Votre dispositif d'alerte interne est-il optimal ?

Votre dispositif d'alerte interne est-il optimal ?

06.12.2018

Gestion d'entreprise

Ouverture aux tiers, anonymat, communication interne, traitement du signalement, etc. Deux ans après la loi Sapin II, il est temps de faire un point d'étape sur votre programme de compliance, et en particulier sur la mise en place du dispositif d'alerte interne obligatoire.

Vécu pour certains comme une « boîte à délation », le dispositif d’alerte est avant tout un « outil de prévention et de dissuasion », rassure Xavier Guizot, directeur risks & compliance group chez Carrefour, à l'occasion du Campus Afje 2018 organisé le 30 novembre dernier. « C’est une gigantesque caméra qui permet aux salariés de porter le regard sur ce qui est inapproprié.
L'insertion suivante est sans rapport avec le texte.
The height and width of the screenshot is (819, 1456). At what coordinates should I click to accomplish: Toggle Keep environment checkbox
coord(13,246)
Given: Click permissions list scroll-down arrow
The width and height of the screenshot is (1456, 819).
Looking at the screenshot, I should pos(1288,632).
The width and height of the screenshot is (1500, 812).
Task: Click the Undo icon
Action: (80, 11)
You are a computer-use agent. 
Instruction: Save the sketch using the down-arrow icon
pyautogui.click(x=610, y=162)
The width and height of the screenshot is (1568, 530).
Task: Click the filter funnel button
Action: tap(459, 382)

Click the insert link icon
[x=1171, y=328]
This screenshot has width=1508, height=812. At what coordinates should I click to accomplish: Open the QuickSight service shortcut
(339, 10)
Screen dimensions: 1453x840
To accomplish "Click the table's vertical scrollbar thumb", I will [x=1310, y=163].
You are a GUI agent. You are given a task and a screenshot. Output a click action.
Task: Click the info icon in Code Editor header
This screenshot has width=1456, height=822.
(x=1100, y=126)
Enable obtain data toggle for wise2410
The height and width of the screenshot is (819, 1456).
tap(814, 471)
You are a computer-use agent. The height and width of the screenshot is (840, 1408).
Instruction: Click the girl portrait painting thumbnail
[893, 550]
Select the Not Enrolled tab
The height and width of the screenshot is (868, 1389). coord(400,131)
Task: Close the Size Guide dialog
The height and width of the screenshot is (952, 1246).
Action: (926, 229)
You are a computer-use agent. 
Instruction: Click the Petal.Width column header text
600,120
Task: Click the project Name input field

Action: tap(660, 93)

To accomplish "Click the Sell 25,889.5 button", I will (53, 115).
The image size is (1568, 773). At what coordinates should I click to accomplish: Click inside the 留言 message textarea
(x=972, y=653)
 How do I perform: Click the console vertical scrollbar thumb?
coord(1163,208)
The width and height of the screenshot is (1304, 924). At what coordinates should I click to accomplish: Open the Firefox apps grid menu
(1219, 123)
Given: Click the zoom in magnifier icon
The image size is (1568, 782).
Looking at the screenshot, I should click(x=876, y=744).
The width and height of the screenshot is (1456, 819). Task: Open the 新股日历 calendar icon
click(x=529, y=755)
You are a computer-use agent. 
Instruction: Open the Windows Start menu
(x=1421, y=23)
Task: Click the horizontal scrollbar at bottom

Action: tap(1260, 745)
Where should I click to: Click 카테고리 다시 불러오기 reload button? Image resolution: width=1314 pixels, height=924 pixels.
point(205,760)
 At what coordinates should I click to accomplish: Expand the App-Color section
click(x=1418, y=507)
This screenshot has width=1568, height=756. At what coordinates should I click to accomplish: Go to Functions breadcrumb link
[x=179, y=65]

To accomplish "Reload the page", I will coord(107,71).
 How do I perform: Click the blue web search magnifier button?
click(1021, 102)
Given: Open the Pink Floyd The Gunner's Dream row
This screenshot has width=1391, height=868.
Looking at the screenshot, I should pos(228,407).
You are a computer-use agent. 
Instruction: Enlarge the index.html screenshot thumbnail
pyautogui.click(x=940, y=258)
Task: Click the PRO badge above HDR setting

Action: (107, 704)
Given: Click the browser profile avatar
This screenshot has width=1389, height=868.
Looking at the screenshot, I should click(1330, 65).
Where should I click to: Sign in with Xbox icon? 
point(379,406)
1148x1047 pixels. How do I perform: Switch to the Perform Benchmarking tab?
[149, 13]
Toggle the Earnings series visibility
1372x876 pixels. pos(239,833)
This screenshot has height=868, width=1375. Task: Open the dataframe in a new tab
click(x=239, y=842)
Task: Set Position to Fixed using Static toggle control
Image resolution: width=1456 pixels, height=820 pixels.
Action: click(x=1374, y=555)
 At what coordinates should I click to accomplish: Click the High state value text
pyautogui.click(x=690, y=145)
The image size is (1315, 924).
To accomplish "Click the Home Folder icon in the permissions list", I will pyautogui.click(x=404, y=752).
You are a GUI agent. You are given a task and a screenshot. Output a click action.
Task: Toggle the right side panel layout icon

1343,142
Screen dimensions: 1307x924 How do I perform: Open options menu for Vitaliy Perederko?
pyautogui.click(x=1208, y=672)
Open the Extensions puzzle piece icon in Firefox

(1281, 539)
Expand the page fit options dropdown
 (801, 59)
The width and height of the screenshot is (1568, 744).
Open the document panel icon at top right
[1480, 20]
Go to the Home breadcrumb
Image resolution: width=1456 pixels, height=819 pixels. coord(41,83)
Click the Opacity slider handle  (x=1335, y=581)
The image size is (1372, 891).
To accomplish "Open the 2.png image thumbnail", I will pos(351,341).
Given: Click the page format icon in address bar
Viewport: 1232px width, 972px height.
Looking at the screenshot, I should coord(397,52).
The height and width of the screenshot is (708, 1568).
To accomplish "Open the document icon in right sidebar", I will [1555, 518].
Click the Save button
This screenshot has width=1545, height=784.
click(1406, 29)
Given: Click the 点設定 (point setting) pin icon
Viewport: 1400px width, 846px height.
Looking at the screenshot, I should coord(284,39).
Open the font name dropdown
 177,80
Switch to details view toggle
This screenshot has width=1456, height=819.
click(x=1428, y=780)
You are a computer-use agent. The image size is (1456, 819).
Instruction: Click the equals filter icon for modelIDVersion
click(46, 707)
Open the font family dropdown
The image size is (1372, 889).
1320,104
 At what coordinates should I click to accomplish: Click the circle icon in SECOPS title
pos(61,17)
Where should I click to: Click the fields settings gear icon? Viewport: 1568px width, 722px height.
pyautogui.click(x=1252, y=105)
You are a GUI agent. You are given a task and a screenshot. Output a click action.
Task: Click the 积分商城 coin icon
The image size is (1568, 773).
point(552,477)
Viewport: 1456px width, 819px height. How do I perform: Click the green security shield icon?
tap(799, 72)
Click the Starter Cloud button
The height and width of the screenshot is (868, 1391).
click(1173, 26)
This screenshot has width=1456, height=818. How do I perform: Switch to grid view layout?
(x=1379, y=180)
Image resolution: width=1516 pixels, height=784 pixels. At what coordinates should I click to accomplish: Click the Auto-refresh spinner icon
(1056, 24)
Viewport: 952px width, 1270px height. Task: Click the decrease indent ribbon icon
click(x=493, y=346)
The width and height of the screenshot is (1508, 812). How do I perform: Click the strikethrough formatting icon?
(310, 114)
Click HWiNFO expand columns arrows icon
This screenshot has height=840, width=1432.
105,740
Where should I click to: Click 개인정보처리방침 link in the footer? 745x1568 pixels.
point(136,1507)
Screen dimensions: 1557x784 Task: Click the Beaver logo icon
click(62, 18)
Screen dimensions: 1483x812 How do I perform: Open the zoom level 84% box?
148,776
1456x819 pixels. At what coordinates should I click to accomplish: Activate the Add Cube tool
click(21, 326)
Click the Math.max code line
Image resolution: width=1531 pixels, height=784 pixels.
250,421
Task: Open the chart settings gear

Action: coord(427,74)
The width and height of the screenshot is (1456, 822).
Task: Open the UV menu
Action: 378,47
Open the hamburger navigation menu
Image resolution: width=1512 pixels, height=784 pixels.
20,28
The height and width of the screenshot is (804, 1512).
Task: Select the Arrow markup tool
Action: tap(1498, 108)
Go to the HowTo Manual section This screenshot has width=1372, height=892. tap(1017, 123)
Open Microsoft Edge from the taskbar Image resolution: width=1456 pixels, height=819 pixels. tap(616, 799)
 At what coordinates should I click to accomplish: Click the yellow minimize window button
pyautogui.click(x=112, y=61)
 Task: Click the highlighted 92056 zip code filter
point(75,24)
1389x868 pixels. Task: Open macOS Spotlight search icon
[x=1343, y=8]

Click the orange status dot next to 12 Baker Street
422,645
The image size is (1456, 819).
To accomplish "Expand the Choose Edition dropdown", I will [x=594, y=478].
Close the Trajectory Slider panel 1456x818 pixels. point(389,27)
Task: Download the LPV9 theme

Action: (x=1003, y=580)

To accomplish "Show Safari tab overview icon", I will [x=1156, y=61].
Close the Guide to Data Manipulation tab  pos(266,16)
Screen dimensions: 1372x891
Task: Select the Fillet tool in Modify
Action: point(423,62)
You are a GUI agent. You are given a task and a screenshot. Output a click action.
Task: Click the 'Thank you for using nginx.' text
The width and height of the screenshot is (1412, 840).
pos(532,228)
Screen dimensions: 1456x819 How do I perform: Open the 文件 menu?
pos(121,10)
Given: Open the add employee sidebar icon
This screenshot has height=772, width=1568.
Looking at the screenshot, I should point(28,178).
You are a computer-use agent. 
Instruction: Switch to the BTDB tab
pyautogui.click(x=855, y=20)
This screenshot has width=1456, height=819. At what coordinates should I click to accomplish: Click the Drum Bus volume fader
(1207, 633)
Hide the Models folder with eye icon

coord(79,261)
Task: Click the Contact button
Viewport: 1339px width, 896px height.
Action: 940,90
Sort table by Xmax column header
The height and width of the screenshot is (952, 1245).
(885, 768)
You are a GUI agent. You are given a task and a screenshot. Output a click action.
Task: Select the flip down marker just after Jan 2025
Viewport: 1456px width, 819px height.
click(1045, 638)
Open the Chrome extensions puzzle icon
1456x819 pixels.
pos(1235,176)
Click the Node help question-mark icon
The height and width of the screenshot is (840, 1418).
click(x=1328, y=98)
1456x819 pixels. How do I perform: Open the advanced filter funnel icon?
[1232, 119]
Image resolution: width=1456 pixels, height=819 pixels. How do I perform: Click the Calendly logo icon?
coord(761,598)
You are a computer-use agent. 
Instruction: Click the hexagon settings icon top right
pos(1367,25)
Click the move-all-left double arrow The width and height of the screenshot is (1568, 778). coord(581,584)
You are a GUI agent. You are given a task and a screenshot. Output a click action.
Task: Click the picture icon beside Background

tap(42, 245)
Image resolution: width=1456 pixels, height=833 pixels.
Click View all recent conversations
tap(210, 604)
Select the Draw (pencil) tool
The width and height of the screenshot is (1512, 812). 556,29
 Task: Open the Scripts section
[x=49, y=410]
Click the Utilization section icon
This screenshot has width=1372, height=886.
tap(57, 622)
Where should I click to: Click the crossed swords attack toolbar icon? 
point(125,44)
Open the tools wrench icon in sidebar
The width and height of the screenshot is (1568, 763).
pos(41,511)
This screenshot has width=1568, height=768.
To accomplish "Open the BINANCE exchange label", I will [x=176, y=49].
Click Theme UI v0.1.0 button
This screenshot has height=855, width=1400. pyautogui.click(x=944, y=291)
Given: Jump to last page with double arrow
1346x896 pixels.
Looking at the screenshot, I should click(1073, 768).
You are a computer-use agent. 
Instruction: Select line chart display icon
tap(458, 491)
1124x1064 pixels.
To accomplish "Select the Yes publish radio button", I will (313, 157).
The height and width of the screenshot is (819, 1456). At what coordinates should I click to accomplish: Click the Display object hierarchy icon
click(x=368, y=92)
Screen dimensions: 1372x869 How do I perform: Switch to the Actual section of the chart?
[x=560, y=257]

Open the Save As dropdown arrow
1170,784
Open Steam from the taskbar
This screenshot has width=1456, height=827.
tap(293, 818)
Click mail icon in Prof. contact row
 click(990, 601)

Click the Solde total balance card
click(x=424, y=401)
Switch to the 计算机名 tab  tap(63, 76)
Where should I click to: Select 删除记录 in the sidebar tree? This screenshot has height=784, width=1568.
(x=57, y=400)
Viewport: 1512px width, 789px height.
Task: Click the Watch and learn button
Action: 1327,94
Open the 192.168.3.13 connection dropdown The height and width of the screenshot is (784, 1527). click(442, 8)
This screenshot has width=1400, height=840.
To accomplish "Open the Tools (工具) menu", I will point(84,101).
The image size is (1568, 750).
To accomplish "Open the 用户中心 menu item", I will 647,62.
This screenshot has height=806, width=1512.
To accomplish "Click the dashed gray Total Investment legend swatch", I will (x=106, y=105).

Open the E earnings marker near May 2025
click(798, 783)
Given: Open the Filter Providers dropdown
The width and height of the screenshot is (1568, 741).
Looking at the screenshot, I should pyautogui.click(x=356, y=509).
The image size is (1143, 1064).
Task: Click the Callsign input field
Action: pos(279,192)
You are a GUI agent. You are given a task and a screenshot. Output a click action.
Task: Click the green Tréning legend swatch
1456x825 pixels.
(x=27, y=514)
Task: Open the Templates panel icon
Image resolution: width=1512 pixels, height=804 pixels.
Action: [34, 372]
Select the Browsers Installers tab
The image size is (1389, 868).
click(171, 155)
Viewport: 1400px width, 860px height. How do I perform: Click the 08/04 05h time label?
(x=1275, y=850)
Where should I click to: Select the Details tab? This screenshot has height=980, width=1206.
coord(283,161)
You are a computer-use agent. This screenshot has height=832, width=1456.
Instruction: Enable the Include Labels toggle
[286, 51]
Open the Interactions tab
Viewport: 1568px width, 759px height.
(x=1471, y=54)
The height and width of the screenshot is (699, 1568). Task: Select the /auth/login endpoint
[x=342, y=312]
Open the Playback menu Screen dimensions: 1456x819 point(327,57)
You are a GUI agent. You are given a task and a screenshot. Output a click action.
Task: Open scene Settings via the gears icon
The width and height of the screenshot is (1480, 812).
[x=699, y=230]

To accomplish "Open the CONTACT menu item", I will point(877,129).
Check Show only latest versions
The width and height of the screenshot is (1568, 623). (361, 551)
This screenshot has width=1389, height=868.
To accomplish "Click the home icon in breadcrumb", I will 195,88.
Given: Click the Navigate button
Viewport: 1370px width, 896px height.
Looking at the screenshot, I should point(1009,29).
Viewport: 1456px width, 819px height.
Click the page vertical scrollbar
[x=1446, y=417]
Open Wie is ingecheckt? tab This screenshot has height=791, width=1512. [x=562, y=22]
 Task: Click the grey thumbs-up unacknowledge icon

Et les personnes qui se savent observer font, en principe, moins de bêtises ». Un outil dissuasif à condition de bien réfléchir à ses modalités de mise en œuvre.

Première question à se poser : comment assurer la cohérence entre les différents dispositifs ? « Il est possible d’avoir un seul dispositif d’alerte qui traite tous les sujets (Sapin II, devoir de vigilance, harcèlement, discrimination) », estime William Feugère, avocat au barreau de Paris et président fondateur de d’Ethicorp.org, une plateforme de réception et de traitement des alertes entièrement gérée par des avocats.

Démultiplier les moyens techniques

« Faites d’abord une revue des dispositifs existants », conseille Xavier Guizot. Regarder ce qui existe déjà dans l’entreprise, puis réfléchir aux objectifs recherchés par la mise en place d’un nouveau dispositif. « Il ne doit pas être là pour remplacer l’existant, il peut s’y ajouter », confirme William Feugère. Selon l’avocat, il faut surtout bien faire comprendre aux IRP (instances représentatives du personnel) et au département RH qu’ils ne perdent pas leurs prérogatives en matière de protection et de sécurité des salariés.

En revanche, « ne fermez pas le dispositif d’alerte au salarié qui souhaite, par exemple, dénoncer des actes constitutifs de discrimination au motif qu’il existe déjà un dispositif dédié », prévient William Feugère. « Laissez le plus de liberté possible au lanceur d’alerte et n’ajoutez pas de strates trop compliquées ! ». D’ailleurs, sur les moyens techniques qui lui sont offerts, l’avocat recommande « leur démultiplication ». Téléphone, mail, site internet dédié, application mobile, etc.

Le plus important est de protéger la confidentialité liée à l’identité du lanceur d’alerte, celle de la personne visée, ainsi que l’information (l’infraction) objet du signalement. En cas de non-respect, la loi prévoit en effet des sanctions importantes (jusqu'à 2 ans de prison et 15 000 € d'amende, voire 30 000 € en cas de procédure abusive en diffamation).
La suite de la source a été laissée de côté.